• Saved entries:
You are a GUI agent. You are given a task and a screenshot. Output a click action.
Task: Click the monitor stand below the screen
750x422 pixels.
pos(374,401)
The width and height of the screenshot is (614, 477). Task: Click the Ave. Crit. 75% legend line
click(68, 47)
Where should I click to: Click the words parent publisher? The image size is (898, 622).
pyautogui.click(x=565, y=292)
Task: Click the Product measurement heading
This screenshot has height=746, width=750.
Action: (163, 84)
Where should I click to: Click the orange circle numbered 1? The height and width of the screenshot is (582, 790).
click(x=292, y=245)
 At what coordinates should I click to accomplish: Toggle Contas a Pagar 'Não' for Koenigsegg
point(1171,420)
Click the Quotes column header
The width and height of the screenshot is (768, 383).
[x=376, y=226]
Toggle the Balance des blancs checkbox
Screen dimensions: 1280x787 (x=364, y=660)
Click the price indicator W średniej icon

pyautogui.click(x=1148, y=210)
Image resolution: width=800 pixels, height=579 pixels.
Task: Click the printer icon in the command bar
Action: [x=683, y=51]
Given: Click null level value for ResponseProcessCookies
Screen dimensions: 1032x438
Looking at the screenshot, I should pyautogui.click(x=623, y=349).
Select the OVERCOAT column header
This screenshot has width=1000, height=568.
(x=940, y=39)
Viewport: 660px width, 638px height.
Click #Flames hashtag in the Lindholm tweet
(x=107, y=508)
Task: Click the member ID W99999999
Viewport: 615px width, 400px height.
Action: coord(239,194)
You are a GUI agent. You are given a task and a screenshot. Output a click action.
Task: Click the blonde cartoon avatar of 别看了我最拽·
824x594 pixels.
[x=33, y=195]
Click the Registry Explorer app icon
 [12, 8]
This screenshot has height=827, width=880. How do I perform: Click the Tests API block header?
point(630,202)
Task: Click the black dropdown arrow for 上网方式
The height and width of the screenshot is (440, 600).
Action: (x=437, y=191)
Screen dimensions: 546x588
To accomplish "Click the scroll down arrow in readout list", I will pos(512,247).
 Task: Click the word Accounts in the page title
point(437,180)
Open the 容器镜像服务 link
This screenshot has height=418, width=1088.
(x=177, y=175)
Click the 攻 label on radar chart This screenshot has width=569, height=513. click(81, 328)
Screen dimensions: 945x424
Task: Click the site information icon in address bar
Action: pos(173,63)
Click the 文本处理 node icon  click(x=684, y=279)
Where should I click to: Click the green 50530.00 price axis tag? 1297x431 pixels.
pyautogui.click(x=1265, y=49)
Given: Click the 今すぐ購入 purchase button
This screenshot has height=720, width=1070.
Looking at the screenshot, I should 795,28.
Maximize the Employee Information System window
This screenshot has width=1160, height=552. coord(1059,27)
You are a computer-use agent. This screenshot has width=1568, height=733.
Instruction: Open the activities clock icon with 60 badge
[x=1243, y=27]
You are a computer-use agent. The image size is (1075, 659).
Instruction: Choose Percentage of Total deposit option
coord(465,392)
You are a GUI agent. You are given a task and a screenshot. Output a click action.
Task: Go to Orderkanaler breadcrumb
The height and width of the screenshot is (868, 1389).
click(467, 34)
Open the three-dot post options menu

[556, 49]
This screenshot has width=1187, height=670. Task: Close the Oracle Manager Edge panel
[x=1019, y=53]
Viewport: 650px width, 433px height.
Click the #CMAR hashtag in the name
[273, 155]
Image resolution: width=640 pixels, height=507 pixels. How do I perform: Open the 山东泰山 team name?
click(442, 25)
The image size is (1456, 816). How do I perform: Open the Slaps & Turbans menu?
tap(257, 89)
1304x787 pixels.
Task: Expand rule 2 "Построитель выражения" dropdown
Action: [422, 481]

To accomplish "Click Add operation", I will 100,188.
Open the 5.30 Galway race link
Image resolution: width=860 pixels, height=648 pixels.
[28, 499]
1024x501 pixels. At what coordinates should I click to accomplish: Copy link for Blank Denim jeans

• Instructions to follow: Your response must consist of all the records, retyped exactly.

• Solution to this exercise:
You are a GUI agent. You are given a task and a screenshot. Output a click action.
Task: Click the monitor stand below the screen
750x422 pixels.
pos(374,401)
The width and height of the screenshot is (614, 477). Task: Click the Ave. Crit. 75% legend line
click(68, 47)
Where should I click to: Click the words parent publisher? The image size is (898, 622).
pyautogui.click(x=565, y=292)
Task: Click the Product measurement heading
This screenshot has height=746, width=750.
Action: (163, 84)
Where should I click to: Click the orange circle numbered 1? The height and width of the screenshot is (582, 790).
click(x=292, y=245)
 At what coordinates should I click to accomplish: Toggle Contas a Pagar 'Não' for Koenigsegg
point(1171,420)
Click the Quotes column header
The width and height of the screenshot is (768, 383).
[x=376, y=226]
Toggle the Balance des blancs checkbox
Screen dimensions: 1280x787 (x=364, y=660)
Click the price indicator W średniej icon

pyautogui.click(x=1148, y=210)
Image resolution: width=800 pixels, height=579 pixels.
Task: Click the printer icon in the command bar
Action: [x=683, y=51]
Given: Click null level value for ResponseProcessCookies
Screen dimensions: 1032x438
Looking at the screenshot, I should pyautogui.click(x=623, y=349).
Select the OVERCOAT column header
This screenshot has width=1000, height=568.
(x=940, y=39)
Viewport: 660px width, 638px height.
Click #Flames hashtag in the Lindholm tweet
(x=107, y=508)
Task: Click the member ID W99999999
Viewport: 615px width, 400px height.
Action: coord(239,194)
You are a GUI agent. You are given a task and a screenshot. Output a click action.
Task: Click the blonde cartoon avatar of 别看了我最拽·
824x594 pixels.
[x=33, y=195]
Click the Registry Explorer app icon
 [12, 8]
This screenshot has height=827, width=880. How do I perform: Click the Tests API block header?
point(630,202)
Task: Click the black dropdown arrow for 上网方式
The height and width of the screenshot is (440, 600).
Action: (x=437, y=191)
Screen dimensions: 546x588
To accomplish "Click the scroll down arrow in readout list", I will pos(512,247).
 Task: Click the word Accounts in the page title
point(437,180)
Open the 容器镜像服务 link
This screenshot has height=418, width=1088.
(x=177, y=175)
Click the 攻 label on radar chart This screenshot has width=569, height=513. click(81, 328)
Screen dimensions: 945x424
Task: Click the site information icon in address bar
Action: pos(173,63)
Click the 文本处理 node icon  click(x=684, y=279)
Where should I click to: Click the green 50530.00 price axis tag? 1297x431 pixels.
pyautogui.click(x=1265, y=49)
Given: Click the 今すぐ購入 purchase button
This screenshot has height=720, width=1070.
Looking at the screenshot, I should 795,28.
Maximize the Employee Information System window
This screenshot has width=1160, height=552. coord(1059,27)
You are a computer-use agent. This screenshot has width=1568, height=733.
Instruction: Open the activities clock icon with 60 badge
[x=1243, y=27]
You are a computer-use agent. The image size is (1075, 659).
Instruction: Choose Percentage of Total deposit option
coord(465,392)
You are a GUI agent. You are given a task and a screenshot. Output a click action.
Task: Go to Orderkanaler breadcrumb
The height and width of the screenshot is (868, 1389).
click(467, 34)
Open the three-dot post options menu

[556, 49]
This screenshot has width=1187, height=670. Task: Close the Oracle Manager Edge panel
[x=1019, y=53]
Viewport: 650px width, 433px height.
Click the #CMAR hashtag in the name
[273, 155]
Image resolution: width=640 pixels, height=507 pixels. How do I perform: Open the 山东泰山 team name?
click(442, 25)
The image size is (1456, 816). How do I perform: Open the Slaps & Turbans menu?
tap(257, 89)
1304x787 pixels.
Task: Expand rule 2 "Построитель выражения" dropdown
Action: [422, 481]

To accomplish "Click Add operation", I will 100,188.
Open the 5.30 Galway race link
Image resolution: width=860 pixels, height=648 pixels.
[28, 499]
1024x501 pixels. At what coordinates should I click to accomplish: Copy link for Blank Denim jeans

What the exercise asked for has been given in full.